Les communautés artistiques ou la survie par l'art
Dès la fin des années 1950, les villes haïtiennes, victimes de l'exode rural, tentent de faire face aux flux de nouveaux habitants en repoussant leurs enceintes, corrompues par le chaos urbain et la misère.
Dans ce contexte de précarité et d'exclusion, apparaissent des micro-formations portées par des artistes, qui transmettent à leur entourage force de vie et de création.
Organisées sur le modèle de la vieille communauté rurale et patriarcale lakou, ces groupements artistiques, aussi appelées villages culturels ou villages artistiques, se présentent comme des poches de résistance face à une réalité désenchantée.
Si elles partagent le but de transcender le chaos, chacune arbore néanmoins son originalité et sa singulière expression plastique.
Ainsi la communauté de Bel-Air et ses figures emblématiques, Pierrot Barra et David Boyer, réunit-elle de nombreux centres vaudous, qui maintiennent vivant des savoir-faire liés aux rituels sacrés. Non loin de Port-au-Prince, le village artistique de Noailles se fédère en 1953, autour de l'atelier du forgeron Georges Liautaud, avant de ne gagner stylistiquement en autonomie.

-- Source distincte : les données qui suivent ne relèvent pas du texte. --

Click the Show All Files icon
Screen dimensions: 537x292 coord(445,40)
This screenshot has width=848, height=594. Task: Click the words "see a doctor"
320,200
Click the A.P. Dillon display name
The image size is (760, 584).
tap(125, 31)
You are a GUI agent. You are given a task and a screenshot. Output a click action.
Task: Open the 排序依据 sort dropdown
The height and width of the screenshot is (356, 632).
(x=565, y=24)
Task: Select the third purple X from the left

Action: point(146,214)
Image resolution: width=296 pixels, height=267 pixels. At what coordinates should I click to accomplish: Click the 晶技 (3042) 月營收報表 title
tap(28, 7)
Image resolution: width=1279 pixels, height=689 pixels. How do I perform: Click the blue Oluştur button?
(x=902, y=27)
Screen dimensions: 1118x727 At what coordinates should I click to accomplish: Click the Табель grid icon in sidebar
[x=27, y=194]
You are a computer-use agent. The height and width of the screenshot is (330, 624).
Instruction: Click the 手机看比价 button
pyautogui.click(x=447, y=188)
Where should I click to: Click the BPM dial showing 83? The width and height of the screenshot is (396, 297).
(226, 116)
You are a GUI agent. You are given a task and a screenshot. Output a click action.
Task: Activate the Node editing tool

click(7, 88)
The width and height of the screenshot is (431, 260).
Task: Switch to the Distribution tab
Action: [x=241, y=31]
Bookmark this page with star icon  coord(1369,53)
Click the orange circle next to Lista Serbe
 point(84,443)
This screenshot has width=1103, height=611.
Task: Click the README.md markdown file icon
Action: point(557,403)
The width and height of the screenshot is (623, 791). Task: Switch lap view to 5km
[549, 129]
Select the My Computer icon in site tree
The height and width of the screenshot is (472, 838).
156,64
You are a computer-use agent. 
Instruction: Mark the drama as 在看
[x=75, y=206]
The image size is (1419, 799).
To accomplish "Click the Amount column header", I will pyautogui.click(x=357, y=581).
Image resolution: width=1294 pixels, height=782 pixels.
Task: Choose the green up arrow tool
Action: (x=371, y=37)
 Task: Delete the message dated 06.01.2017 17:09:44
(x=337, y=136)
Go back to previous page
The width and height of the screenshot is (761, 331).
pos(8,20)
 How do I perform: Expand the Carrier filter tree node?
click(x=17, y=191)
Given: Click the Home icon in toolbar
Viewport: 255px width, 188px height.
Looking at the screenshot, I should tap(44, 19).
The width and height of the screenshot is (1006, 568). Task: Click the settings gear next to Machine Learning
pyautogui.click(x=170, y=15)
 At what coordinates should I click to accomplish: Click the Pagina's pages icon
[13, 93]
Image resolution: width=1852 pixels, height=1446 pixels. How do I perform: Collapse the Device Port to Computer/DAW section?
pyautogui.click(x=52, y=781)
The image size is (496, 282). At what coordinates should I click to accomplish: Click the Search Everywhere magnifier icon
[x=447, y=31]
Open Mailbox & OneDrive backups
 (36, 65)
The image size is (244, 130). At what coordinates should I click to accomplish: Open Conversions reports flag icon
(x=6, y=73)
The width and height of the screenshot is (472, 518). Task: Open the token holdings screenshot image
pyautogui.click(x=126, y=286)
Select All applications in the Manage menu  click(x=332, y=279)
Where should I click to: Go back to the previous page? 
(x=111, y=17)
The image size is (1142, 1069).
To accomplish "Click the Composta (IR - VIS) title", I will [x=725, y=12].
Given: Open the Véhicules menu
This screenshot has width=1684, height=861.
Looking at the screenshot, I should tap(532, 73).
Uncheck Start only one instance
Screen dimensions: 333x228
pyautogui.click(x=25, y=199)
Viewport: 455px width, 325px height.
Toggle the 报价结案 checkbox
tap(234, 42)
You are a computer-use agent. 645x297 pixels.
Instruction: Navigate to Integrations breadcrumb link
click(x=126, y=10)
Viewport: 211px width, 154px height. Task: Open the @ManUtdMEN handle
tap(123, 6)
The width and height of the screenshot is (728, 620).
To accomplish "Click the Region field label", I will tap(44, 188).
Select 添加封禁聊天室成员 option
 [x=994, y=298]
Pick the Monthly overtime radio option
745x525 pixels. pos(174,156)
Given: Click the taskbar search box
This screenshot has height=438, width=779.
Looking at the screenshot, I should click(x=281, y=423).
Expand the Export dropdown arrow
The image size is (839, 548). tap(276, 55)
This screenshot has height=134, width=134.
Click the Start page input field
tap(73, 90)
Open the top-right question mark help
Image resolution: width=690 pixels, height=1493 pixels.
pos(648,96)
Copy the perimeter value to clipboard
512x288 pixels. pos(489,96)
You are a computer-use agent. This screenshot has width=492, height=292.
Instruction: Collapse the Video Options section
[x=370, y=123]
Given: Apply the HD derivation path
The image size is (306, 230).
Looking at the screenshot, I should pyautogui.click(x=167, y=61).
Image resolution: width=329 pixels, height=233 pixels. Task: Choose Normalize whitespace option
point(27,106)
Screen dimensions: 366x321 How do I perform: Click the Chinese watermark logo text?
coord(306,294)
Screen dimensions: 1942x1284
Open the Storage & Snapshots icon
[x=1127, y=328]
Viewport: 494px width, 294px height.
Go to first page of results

Là où ces deux communautés partagent la tendance du repli sur soi, celles de Grand-Rue et Rivière Froide donnent naissance à des démarches créatives parmi les plus radicales, et guident les recherches formelles de plusieurs générations d'artistes. Bâtie autour d'une décharge, à la fois artère principale de la capitale et communauté solidaire, Grand-Rue rassemble mécaniciens, ferronniers et de nombreux ateliers pour enfants.
Rivière Froide nait, quant à elle, sous l'impulsion du sculpteur Georges Laratte. Contemporain de ce village, Saint-Soleil apporte en 1972, l'expérience de la création thérapeutique autour des préoccupations indigénistes et de la réhabilitation de l'art haïtien. "Un lieu où l'on apprend à devenir soi-même."